Search code examples
pythonlistpython-itertools

Python itertools groupby not grouping as I expect


Suppose I have a string like so:

st='''Line 1
Line 2
Line 3
Line 4

Line 5
Line 6

Line 7
Line 8 
Line 9

Line 10
Line 11
Line 12
Line 13
Line 14'''
# may be really big...

Now suppose I want a LoL grouped by the blank lines:

[['Line 1', 'Line 2', 'Line 3', 'Line 4'],
 ['Line 5', 'Line 6'],
 ['Line 7', 'Line 8 ', 'Line 9'],
 ['Line 10', 'Line 11', 'Line 12', 'Line 13', 'Line 14']]
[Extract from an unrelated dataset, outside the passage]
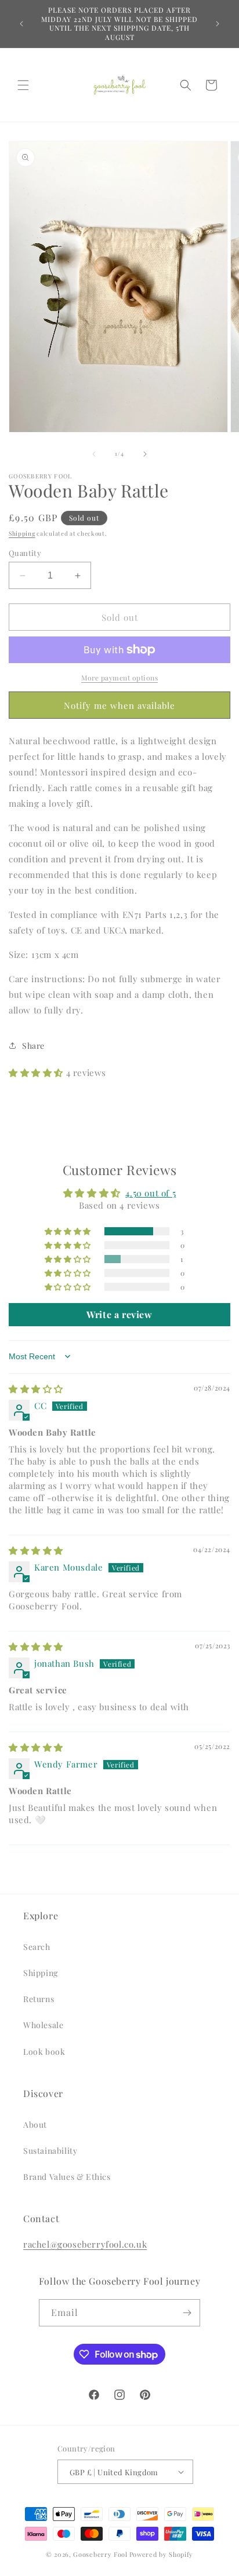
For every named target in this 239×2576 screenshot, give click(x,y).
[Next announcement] (217, 23)
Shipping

I know that I can create that LoL with a regex split:

[[x] for x in re.split(r'^\s*\n',st,flags=re.MULTILINE)]

However, I am trying to create this with a non-regex Python generator. The closest I have gotten is this horrible thing (which includes the blanks and is not at all efficient I know...):

result=[]        
for sub in (group for key, group in itertools.groupby(st.splitlines(), lambda x: not x.rstrip())):
    result.append(list(sub))

print result

Any hints on a direction to go?

I am somewhat keying off THIS SO question.


Solution

  • I'd probably write

    >>> grouped = itertools.groupby(map(str.strip, st.splitlines()), bool)
    >>> [list(g) for k,g in grouped if k]
    [['Line 1', 'Line 2', 'Line 3', 'Line 4'], ['Line 5', 'Line 6'], 
    ['Line 7', 'Line 8', 'Line 9'], ['Line 10', 'Line 11', 'Line 12', 'Line 13', 'Line 14']]
    

    This will also handle blank lines with whitespace, which \n\n-based splitting won't. On the other hand, it doesn't preserve leading and trailing whitespace, which from the 'Line 8 ' example you may want. If that matters, you could do:

    grouped = itertools.groupby(st.splitlines(), lambda x: bool(x.strip()))
    

    (which, looking at it, is pretty close to what you're already doing.)